An der Darstellung von Sexualität im nichtpornografischen Film sind schon namhaftere Filmemacher wie Larry Clark („Ken Park“) oder Lars von Trier („Idioten“) gescheitert. Die überzeugendsten Versuche auf diesem umstrittenen Feld des Filmemachens kommen im Übrigen von Frauen: z.B. von Virginie Despente („Baise-moi – Fick mich!“) und Catherine Breillat („Romance XXX“). Während Moyas „schöner Sex“ nicht ganz frei von Voyeurismus ist (allerdings funktioniert der bei ihm geschlechterübergreifend), so betten die Französinnen die expliziten Geschlechtsakte in realistisch harte Geschichten ein, sind dadurch in vielfacher Weise provozierend und erzwingen einen gesellschaftlichen Diskurs. „Hotel Desire“ ist dagegen ein nettes Filmchen, handwerklich überzeugend, insgesamt aber mit seinen 40 Minuten harmlos.

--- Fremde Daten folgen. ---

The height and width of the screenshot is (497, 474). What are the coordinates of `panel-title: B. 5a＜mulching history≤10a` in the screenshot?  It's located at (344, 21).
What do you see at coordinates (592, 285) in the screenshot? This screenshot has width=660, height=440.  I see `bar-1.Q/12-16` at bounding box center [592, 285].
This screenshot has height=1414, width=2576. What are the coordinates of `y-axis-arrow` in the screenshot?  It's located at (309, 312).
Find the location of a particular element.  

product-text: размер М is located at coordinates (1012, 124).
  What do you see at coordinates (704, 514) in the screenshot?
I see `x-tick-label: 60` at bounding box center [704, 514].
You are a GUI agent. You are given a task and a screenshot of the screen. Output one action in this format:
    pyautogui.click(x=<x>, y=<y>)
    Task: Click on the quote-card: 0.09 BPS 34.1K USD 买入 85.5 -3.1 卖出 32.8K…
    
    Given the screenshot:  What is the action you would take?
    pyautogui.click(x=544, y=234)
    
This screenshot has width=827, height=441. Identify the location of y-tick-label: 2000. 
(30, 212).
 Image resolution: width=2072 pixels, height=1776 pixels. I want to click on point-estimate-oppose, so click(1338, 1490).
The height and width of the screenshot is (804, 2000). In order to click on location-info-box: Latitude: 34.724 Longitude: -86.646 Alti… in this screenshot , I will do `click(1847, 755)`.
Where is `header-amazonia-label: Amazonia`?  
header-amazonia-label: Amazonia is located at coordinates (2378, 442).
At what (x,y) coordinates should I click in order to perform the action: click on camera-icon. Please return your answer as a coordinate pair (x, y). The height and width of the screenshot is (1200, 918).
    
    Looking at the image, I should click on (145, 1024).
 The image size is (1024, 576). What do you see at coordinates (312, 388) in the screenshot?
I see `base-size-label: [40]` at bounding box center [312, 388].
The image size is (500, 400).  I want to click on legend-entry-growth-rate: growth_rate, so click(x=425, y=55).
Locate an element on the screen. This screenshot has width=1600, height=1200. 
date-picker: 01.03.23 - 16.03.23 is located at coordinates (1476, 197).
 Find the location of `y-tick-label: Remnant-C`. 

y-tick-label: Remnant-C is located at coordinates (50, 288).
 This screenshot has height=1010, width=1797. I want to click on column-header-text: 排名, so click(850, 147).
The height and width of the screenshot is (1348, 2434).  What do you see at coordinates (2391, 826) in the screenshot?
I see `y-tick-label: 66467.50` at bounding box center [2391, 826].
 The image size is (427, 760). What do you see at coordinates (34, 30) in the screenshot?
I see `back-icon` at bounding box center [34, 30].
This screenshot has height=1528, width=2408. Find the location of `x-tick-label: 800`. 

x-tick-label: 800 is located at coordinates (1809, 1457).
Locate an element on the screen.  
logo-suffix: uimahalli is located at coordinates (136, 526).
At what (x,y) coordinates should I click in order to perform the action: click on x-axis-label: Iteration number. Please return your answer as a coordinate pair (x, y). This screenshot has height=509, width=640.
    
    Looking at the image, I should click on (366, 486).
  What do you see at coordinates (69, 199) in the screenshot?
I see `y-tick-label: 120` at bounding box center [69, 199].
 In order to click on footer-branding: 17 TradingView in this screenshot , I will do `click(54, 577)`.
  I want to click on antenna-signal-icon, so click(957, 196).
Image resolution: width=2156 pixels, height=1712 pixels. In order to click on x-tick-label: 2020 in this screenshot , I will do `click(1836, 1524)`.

Von wegen, die Länge spielt keine Rolle! Man fühlt sich, was das Format angeht, an die „Erotic Tales“ erinnert, jene öffentlich heiß debattierte Sammlung erotischer Arthaus-Kurzfilme, die Regina Ziegler mit Regisseuren wie Susan Seidelman, Ken Russell, Bob Rafelson, Nicolas Roeg oder Detlev Buck in den 90er Jahren für die ARD produzierte und die seit Jahren nicht wiederholt wurden. Moyas Idee, mehr sexuell oder erotisch motiviertes Handeln (im Gegensatz zu „Mord und Totschlag“ in der medialen Endlosschleife) in Filme flüssig zu integrieren, ist ein richtiger Gedanke und sicher der größte Verdienst dieses kleinen Films. Man sollte diesen Gedanken weiter denken – nicht nur in der Kurzfilmnische.